» Action item:
Set down the records that follow in full and without changes.

^^^^^^^^^^^^^^^^

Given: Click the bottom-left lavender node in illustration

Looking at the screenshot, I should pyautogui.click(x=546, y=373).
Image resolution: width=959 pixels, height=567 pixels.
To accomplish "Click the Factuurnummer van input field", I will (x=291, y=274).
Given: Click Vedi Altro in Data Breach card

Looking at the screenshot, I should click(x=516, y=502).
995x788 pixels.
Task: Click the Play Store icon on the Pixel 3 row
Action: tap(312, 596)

^^^^^^^^^^^^^^^^

» Result:
Given: Click the bottom-left lavender node in illustration

Looking at the screenshot, I should pyautogui.click(x=546, y=373).
Image resolution: width=959 pixels, height=567 pixels.
To accomplish "Click the Factuurnummer van input field", I will (x=291, y=274).
Given: Click Vedi Altro in Data Breach card

Looking at the screenshot, I should click(x=516, y=502).
995x788 pixels.
Task: Click the Play Store icon on the Pixel 3 row
Action: tap(312, 596)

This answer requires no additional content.